With the Baseball Hall of Fame’s class of 2023 announcement approaching, it’s time to run down this year’s candidates. Today, we look at the ballot’s most controversial returnees. These players may have stellar numbers, but their cases continue to stall – and, for one player, spiral out of control – largely due to off-field issues.

Andy Pettitte

Ray Stubblebine / Reuters

Position: SP
Teams: Yankees, Astros
JAWS: 47.2 (92nd at SP)
WAR: 60.2 (65th)
Year on ballot: 5th (10.7% in 2022)

3316 256-153 3.85 1.35 2448

Pettitte has the Yankee charm on his side, and it’s probably why he keeps hanging around. He never won a major award, but he was a constant and consistent presence on the mound for most of his career, and he tops the Yankees’ record books in many pitching categories. Pettitte crafted a stellar postseason resume, pitching in eight World Series – seven with New York and one in Houston – while winning four rings and earning 2001 ALCS MVP honors.


One likely reason he continues to flail away in no man’s land is that his name was found in the Mitchell Report alongside other PED users. Pettitte admitted to using human growth hormone shortly after the report was released but said he only did it to try and speed up his recovery from an elbow injury in 2002 and never used any steroids. Pettitte’s specific case is an outlier, because HGH, while a banned substance, is technically not a steroid; he also never tested positive for any banned substance after 2004.

Statistically, Pettitte’s also far from a lock, which in some ways makes it easier to brush him aside in this vote. Even if that one incident never happened, his Cooperstown credentials – including his postseason resume – are borderline at best. Though he’s gained a few votes from last year, Pettitte’s continuing to spin his wheels.

Manny Ramirez

Jim Rogash / Getty Images Sport / Getty

Position: OF
Teams: Indians, Red Sox, Dodgers, White Sox, Rays
JAWS: 54.6 (10th at LF)
WAR: 69.3 (8th)
Year on ballot: 7th (28.9% in 2022)

2302 .312 .996 2574 555 1831

When Manny wasn’t busy being Manny, he was a destroyer of baseballs. One of the most dangerous hitters of his generation, Ramirez was an integral piece of pennant winners in Cleveland and champions in Boston. He also won nine Silver Sluggers and ranks 12th all time in slugging, 15th in homers, and 20th in RBIs and OPS+. It’s hardly an exaggeration to call Ramirez one of the greatest right-handed hitters since World War II, and on paper he’s a no-brainer who should have been in years ago. Unfortunately, his two positive performance-enhancing drug tests – the second of which led to him suddenly retiring in 2011 rather than serve a 100-game suspension – is a massive stain on his resume and continue to keep him on the outside.

Because of those positive results under MLB’s testing program that began in 2004, Ramirez’s case differs from the likes of Barry Bonds, Roger Clemens, and others who’ve merely been linked to PED use.
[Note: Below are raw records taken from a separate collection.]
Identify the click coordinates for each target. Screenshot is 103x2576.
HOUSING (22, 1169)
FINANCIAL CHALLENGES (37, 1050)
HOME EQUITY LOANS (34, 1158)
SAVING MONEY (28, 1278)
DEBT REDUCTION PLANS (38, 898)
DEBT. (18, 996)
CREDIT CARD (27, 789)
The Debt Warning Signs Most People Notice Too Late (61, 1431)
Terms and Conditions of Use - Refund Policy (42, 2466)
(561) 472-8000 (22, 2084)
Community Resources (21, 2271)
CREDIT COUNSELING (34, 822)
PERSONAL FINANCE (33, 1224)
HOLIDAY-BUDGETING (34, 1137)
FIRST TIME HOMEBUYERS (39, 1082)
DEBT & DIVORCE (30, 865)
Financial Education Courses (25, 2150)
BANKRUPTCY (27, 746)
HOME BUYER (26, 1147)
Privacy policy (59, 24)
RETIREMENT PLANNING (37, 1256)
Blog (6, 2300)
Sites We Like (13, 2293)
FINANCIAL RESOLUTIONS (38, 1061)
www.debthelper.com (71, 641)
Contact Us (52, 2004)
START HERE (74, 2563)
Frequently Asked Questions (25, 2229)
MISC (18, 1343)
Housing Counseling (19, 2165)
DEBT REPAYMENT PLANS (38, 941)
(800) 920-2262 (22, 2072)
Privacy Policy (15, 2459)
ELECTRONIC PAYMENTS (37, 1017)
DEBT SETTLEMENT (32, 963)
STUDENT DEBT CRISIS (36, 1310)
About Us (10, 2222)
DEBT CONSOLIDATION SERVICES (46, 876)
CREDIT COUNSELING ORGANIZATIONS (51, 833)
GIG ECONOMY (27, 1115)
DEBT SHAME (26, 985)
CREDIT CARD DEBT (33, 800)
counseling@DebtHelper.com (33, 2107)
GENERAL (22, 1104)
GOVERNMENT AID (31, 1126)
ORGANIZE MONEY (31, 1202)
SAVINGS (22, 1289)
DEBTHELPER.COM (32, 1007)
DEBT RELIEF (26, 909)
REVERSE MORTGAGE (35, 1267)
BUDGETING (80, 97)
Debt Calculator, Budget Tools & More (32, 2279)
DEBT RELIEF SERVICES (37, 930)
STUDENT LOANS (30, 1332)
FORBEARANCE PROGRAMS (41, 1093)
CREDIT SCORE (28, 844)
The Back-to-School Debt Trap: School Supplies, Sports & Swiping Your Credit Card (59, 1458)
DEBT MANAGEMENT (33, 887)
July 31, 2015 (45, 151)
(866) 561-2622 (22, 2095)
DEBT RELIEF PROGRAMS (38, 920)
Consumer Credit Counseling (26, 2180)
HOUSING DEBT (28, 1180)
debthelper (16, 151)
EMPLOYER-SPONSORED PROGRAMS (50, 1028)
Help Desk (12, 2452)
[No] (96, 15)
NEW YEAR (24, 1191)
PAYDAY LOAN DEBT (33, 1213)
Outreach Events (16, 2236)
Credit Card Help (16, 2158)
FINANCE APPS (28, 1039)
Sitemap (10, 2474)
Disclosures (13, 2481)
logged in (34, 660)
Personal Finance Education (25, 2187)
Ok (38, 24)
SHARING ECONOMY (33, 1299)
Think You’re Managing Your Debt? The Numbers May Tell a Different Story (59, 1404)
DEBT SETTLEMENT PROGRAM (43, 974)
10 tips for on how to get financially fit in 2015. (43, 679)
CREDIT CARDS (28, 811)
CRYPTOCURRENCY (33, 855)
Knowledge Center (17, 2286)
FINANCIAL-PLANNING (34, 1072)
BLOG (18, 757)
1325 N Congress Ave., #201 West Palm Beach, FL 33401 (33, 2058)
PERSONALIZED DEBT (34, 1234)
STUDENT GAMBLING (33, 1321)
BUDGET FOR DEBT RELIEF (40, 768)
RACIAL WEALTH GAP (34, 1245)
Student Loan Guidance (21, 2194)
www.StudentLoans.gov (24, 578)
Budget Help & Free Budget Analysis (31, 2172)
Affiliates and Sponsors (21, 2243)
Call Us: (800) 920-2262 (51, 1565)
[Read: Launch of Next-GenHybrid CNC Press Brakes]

Merely being suspected of doping during the sport’s pre-testing era is a very different category; as a known PED user who was caught breaking rules, it’s understandable why voters continue to shy away.

The only sliver of solace for Ramirez is that he’s currently polling at 39.6% on the public ballots thus far, up from his final public total last year. But that percentage means nothing because his actual net gain from returning voters is currently zero. His final number will no doubt drop again once private ballots are included. Manny’s going nowhere fast.

Alex Rodriguez

Ron Vesely / Getty Images Sport / Getty

Position: SS/3B
Teams: Mariners, Rangers, Yankees
JAWS: 90.9 (2nd at SS)
WAR: 117.6 (2nd)
Year on ballot: 2nd (34.3% in 2022)

2784 .295 .930 3115 696 2086 329

One of the most decorated and iconic players of all time, Rodriguez redefined the shortstop position before a pretty impressive second act at third base. The raw numbers speak for themselves: three MVPs, four Hank Aaron Awards, 10 Silver Sluggers, top five all time in home runs, RBIs, and extra-base hits, top 10 in total bases and runs scored, top 15 in both versions of WAR and second among shortstops, and one of four players with 3,000 hits and 600 homers. If that’s not a Hall of Famer, what is?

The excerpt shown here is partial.